▶ [Problems to work on]:
A) Copy out the part of the Postgres deadlocks post below, from "No restarts. No" up to and including "to break it.".
B) Answer these from the Postgres deadlocks post below:
(i) To what level did the error rate jump when the sync overlapped with checkout traffic?
(ii) What is the default value of deadlock_timeout?
(iii) Which error code does the victim transaction receive?

** Begin Extract **

Postgres Deadlocks: Logging the Victim, Reproducing the Race, and Fixing the Lock Order
The batch job runs fine locally and explodes in production with ERROR: 40P01 deadlock detected. Here is how to make Postgres tell you exactly which queries fought, how to reproduce the race in a test script, and the three lock-ordering rules that eliminate deadlocks without guesswork.
The batch inventory sync ran fine for six months. Then one Tuesday at 2:14 p.m., while the sync overlapped with checkout traffic, the error rate jumped from zero to 12%. The logs were full of this:
ERROR: deadlock detected
DETAIL: Process 12345 waits for ShareLock on transaction 67890;
Process 67890 waits for ShareLock on transaction 12345.
HINT: See server log for query details.
CONTEXT: while updating tuple (0,15) in relation "inventory"
The first reaction on every team is the same: “Postgres is broken.” It is not. Postgres did exactly what it is supposed to do. It detected a circular wait between two transactions, picked one as the victim, rolled it back, and let the other finish. The bug is in the application code that handed Postgres two transactions with opposite lock orders. This post is about making Postgres tell you the full story, reproducing that story in a test script, and the three rules that stop deadlocks from being your problem.
No restarts. No connection pool increases. Just working code.
What a deadlock actually is
A deadlock is not a crash. It is not corruption. It is a traffic jam with no exit.
Transaction A locks row 1, then tries to lock row 2. Transaction B locks row 2, then tries to lock row 1. Each holds what the other wants. Postgres waits for deadlock_timeout (default 1 second), builds a wait-for graph, realizes the cycle, and kills the cheaper transaction to break it.
The victim receives error code 40P01. Every query it ran inside that transaction is rolled back. The survivor commits. From the user’s perspective, one request failed with a 500 and the other succeeded. If your retry logic does not know what 40P01 means, the user sees the 500. If your retry logic does know, the victim retries and usually succeeds on the second attempt.

** End Extract **
** Begin Stored records **

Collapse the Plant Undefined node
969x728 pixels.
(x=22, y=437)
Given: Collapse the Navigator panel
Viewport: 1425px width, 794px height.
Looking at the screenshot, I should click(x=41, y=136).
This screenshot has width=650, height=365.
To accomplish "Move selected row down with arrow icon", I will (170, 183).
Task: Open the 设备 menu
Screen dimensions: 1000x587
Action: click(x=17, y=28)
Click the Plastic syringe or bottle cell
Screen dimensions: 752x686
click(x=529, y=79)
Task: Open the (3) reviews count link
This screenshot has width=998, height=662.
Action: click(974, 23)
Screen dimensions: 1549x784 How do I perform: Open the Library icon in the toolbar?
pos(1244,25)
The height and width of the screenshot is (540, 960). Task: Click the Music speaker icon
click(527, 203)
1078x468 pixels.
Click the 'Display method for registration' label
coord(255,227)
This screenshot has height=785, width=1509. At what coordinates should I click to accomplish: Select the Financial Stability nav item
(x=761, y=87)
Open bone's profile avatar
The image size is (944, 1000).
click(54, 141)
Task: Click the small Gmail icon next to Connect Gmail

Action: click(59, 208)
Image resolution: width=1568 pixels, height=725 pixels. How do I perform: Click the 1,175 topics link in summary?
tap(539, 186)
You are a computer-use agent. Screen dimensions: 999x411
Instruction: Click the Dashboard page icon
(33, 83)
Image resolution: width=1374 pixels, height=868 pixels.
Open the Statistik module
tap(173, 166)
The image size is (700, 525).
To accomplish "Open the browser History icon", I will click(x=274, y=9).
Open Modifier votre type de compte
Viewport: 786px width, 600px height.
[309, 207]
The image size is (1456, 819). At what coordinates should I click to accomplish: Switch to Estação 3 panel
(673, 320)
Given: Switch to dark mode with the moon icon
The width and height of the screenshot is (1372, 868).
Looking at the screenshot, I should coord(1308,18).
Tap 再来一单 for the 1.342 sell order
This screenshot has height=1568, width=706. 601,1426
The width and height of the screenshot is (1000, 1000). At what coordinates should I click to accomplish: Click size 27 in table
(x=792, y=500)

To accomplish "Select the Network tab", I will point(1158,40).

** End Stored records **

▶ [Written answers]:
A)
No restarts. No connection pool increases. Just working code.
What a deadlock actually is
A deadlock is not a crash. It is not corruption. It is a traffic jam with no exit.
Transaction A locks row 1, then tries to lock row 2. Transaction B locks row 2, then tries to lock row 1. Each holds what the other wants. Postgres waits for deadlock_timeout (default 1 second), builds a wait-for graph, realizes the cycle, and kills the cheaper transaction to break it.

B)
(i) 12%
(ii) 1 second
(iii) 40P01